Reproduce the entries word for word, from the very first line up to and including the line with "Select the Valores".
================
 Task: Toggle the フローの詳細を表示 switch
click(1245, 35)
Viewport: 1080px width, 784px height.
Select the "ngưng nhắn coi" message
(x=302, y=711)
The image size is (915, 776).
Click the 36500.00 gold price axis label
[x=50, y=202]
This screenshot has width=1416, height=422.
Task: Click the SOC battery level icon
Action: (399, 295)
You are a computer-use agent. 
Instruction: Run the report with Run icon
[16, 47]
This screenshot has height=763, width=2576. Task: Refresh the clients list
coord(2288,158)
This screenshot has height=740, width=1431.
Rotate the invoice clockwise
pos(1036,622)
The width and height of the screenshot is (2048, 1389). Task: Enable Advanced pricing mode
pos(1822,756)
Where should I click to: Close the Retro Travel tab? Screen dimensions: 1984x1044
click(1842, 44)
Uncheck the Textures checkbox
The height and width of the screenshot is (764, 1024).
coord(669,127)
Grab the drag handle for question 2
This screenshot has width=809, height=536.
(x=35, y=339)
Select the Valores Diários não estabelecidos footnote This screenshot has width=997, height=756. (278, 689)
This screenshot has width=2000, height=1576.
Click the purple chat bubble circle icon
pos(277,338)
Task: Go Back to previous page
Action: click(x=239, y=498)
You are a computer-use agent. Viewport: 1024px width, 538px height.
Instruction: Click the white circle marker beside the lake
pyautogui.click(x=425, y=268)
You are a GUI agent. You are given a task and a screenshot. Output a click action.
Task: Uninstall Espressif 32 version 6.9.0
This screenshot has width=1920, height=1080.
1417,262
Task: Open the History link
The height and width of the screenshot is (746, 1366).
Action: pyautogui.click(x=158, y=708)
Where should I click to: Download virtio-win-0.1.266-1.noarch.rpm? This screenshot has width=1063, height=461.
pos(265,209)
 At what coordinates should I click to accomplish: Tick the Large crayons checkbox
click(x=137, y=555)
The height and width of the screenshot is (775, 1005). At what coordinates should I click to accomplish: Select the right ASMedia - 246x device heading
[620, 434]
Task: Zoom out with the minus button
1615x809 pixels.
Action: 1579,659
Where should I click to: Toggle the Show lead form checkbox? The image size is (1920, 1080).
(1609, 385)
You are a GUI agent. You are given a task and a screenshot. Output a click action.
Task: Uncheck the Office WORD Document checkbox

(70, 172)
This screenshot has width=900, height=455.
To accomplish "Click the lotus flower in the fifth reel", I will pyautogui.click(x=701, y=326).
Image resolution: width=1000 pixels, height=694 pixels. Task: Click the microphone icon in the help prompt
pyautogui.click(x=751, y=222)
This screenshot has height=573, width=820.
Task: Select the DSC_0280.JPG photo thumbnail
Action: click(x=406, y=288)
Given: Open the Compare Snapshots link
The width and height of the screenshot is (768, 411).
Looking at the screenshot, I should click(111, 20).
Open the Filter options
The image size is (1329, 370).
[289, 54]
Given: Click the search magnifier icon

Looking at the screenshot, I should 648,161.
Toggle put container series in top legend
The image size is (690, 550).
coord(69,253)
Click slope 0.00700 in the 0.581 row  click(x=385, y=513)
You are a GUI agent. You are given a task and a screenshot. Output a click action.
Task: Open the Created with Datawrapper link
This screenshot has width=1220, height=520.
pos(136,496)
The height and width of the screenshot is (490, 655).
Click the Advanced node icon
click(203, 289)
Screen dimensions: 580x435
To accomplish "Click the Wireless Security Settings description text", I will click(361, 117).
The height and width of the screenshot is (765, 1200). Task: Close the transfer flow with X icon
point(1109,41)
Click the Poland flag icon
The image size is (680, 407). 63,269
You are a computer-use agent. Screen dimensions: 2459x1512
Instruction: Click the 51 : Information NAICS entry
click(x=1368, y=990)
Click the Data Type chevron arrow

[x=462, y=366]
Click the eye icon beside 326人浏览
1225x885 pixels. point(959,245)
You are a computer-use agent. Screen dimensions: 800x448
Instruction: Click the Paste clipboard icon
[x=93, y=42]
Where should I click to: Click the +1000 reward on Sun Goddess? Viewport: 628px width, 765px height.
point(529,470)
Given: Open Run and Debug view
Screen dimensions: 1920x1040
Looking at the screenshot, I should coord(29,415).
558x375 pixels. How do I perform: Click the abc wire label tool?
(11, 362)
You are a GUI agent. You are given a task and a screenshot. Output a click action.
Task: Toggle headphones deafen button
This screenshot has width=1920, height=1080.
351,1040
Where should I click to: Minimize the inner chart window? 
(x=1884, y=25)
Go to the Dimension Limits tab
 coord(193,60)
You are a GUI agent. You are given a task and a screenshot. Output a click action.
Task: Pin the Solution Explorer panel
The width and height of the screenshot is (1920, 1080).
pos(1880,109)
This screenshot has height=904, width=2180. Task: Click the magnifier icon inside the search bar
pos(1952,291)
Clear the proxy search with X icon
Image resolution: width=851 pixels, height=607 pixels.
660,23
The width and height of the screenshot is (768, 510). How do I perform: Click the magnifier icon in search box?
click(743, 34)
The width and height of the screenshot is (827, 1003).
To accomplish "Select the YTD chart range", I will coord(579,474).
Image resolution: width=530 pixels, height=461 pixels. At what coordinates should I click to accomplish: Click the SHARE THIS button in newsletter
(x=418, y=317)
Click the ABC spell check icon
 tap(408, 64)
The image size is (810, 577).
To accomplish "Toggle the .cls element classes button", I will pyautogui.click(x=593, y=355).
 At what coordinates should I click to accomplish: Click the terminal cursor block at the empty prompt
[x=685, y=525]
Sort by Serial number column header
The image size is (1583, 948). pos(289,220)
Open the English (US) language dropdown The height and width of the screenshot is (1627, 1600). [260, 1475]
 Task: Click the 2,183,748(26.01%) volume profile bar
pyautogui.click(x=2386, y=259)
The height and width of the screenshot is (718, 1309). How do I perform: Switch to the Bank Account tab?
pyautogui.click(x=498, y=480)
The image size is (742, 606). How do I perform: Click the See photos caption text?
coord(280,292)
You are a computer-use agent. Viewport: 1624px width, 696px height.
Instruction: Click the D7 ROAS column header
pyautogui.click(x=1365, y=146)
================
RIGHT ANSWER →
 Task: Toggle the フローの詳細を表示 switch
click(1245, 35)
Viewport: 1080px width, 784px height.
Select the "ngưng nhắn coi" message
(x=302, y=711)
The image size is (915, 776).
Click the 36500.00 gold price axis label
[x=50, y=202]
This screenshot has width=1416, height=422.
Task: Click the SOC battery level icon
Action: (399, 295)
You are a computer-use agent. 
Instruction: Run the report with Run icon
[16, 47]
This screenshot has height=763, width=2576. Task: Refresh the clients list
coord(2288,158)
This screenshot has height=740, width=1431.
Rotate the invoice clockwise
pos(1036,622)
The width and height of the screenshot is (2048, 1389). Task: Enable Advanced pricing mode
pos(1822,756)
Where should I click to: Close the Retro Travel tab? Screen dimensions: 1984x1044
click(1842, 44)
Uncheck the Textures checkbox
The height and width of the screenshot is (764, 1024).
coord(669,127)
Grab the drag handle for question 2
This screenshot has width=809, height=536.
(x=35, y=339)
Select the Valores Diários não estabelecidos footnote This screenshot has width=997, height=756. (278, 689)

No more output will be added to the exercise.